Some of the key benefits that visual reporting affords businesses are –

  • Facilitating better data exploration improves data analysis and minimizes overall business costs.
  • Simplification of complex information, leading to better business decisions.
  • The capabilities needed to solve large and complex problems and produce accurate results are extended.
  • Different visualization trends and different ways of presenting data are on offer.
  • Visual reporting includes data visualization methods such as interactive bar charts, network charts, and 3D scatter plots, among others.

Businesses and large corporations have tons of data and information to process. It is difficult to collect, evaluate, process and visualize data manually. Thus, data visualization and visual analysis tools are used to enable data-driven decision-making and achieve organizational goals and objectives.

Predictive Analytics

Predictive analytics isn’t a crystal ball, but its benefits are transforming nearly every industry. Companies with a more accurate picture of the future are exponentially better off than those that plan based on historical performance. These companies can now make decisions informed by lots of granular details instead of vague guesses based on outdated information.

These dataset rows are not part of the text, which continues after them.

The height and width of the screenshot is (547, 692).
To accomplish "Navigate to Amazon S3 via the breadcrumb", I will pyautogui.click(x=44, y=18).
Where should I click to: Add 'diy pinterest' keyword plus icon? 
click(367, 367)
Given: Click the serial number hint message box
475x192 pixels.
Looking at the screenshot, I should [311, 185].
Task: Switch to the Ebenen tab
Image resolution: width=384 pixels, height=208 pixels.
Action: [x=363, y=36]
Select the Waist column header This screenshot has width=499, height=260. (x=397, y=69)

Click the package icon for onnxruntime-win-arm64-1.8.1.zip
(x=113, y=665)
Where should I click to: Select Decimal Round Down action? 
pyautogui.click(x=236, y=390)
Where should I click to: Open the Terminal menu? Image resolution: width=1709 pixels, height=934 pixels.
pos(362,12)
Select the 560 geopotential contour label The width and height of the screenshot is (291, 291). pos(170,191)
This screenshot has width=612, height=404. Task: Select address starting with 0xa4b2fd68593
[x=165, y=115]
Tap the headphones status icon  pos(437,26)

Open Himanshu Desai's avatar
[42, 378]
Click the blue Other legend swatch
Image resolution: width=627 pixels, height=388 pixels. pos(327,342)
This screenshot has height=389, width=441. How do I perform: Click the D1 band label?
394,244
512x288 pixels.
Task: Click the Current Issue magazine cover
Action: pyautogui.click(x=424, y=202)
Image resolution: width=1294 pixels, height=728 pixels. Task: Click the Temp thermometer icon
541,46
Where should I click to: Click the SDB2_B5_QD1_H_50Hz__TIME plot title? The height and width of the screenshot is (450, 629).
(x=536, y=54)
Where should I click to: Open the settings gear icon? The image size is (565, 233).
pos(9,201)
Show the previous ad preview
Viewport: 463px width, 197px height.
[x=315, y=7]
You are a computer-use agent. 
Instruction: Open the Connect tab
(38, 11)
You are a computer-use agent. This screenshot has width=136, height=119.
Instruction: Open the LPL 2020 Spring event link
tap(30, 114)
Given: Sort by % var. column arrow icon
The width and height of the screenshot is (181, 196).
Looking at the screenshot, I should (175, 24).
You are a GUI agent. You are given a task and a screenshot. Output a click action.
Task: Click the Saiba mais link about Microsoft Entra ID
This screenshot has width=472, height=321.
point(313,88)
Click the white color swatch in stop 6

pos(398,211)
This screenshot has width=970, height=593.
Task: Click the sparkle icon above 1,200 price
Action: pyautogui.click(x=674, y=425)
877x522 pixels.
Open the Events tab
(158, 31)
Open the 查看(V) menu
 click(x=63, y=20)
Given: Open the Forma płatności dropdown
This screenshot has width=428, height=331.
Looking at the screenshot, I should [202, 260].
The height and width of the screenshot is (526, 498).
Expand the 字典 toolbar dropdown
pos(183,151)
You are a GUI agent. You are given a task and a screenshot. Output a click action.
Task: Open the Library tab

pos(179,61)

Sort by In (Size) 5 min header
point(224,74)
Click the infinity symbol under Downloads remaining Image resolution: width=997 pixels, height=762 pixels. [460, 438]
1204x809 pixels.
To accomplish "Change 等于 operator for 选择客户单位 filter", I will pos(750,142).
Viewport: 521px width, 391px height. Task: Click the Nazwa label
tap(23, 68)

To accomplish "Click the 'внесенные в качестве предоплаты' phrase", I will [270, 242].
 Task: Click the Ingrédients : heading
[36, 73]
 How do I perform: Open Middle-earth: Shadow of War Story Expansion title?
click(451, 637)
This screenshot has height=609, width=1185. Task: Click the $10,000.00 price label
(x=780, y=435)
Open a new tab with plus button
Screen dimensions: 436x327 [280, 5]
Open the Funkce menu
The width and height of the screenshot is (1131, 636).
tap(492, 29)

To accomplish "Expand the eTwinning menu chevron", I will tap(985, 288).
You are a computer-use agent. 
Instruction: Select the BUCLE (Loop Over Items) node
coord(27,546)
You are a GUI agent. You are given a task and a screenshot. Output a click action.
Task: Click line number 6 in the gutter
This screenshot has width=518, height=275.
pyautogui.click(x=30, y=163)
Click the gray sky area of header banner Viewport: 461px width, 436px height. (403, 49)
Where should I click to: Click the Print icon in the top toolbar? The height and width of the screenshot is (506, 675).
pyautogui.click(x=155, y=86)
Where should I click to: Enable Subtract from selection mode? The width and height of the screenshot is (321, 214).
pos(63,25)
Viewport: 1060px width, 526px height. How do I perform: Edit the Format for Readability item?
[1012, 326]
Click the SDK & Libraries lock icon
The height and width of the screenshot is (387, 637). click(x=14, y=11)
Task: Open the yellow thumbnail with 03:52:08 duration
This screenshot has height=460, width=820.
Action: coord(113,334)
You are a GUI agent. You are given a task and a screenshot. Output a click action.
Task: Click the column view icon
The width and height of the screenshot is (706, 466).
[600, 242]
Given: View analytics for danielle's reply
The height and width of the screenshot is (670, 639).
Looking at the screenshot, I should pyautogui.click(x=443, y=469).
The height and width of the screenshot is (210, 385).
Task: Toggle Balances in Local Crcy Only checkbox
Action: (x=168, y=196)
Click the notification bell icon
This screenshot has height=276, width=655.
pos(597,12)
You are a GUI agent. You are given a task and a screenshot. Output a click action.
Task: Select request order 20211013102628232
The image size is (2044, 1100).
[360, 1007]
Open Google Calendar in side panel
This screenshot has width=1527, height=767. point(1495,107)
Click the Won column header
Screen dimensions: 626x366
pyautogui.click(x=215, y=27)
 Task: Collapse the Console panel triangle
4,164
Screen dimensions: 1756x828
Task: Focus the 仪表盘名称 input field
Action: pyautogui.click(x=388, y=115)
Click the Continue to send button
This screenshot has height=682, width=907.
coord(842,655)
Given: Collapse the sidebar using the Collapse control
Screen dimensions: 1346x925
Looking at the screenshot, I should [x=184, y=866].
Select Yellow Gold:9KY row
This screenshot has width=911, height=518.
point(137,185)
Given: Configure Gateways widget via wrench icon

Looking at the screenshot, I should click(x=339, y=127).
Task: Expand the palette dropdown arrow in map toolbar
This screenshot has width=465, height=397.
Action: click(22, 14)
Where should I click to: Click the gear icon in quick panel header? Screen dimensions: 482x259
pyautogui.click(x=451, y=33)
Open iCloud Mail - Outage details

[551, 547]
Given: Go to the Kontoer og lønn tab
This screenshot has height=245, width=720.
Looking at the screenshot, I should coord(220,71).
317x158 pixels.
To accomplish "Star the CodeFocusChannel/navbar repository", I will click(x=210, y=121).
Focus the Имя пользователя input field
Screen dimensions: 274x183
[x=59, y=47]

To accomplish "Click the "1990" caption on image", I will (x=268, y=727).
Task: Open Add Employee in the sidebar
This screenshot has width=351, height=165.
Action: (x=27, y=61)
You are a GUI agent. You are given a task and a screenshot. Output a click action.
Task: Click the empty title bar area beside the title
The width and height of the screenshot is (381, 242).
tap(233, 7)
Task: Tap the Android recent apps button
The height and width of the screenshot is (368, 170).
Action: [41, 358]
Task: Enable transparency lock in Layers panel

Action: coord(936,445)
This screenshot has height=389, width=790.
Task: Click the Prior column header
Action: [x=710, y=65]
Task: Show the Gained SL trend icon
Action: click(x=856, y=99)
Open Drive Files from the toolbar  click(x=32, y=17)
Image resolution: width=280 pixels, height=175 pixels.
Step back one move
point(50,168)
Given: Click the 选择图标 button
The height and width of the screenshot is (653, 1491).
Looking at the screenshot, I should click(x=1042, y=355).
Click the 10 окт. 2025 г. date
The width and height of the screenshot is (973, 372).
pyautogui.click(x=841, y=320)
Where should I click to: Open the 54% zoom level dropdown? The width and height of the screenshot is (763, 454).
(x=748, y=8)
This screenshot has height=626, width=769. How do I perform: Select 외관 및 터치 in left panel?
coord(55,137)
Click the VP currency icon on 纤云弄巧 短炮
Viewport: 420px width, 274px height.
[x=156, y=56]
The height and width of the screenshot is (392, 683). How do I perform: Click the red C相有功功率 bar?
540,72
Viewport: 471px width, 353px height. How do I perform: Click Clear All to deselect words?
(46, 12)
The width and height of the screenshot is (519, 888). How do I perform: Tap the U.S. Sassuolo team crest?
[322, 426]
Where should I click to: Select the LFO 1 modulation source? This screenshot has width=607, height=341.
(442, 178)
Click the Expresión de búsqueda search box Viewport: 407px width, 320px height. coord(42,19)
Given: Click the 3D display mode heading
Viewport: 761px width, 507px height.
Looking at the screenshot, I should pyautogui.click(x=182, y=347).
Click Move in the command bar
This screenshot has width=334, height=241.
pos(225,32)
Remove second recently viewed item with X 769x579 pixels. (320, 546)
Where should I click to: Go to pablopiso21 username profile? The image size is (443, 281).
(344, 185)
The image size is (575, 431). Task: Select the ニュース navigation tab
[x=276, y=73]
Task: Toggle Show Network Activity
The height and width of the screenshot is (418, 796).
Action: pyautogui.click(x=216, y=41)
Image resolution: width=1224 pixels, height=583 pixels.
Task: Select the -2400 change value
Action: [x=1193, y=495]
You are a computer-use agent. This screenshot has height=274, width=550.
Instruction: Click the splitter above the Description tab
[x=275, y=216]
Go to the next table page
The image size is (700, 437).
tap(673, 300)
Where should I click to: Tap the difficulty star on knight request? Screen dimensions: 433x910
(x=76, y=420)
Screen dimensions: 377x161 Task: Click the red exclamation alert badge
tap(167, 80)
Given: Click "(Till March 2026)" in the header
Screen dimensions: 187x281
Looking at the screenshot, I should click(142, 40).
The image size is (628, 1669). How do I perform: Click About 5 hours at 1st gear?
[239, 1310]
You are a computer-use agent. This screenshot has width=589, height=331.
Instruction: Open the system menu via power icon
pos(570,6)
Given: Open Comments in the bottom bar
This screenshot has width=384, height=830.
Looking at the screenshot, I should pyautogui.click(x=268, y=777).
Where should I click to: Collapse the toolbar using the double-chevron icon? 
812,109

At best, predictive analytics infuses intelligence directly into workflows, automatically guiding users to take the right action at the right time to build the future they want. Leaders can also use predictive analytics to guide the broader course of a company’s decisions and direction. Organizations have full-fledged begun taking advantage of predictive analytics. While some companies will continue to collect and synthesize data they will nevertheless remain focused on the past bu other forward-looking companies will use data to predict patterns days, months, or even years ahead.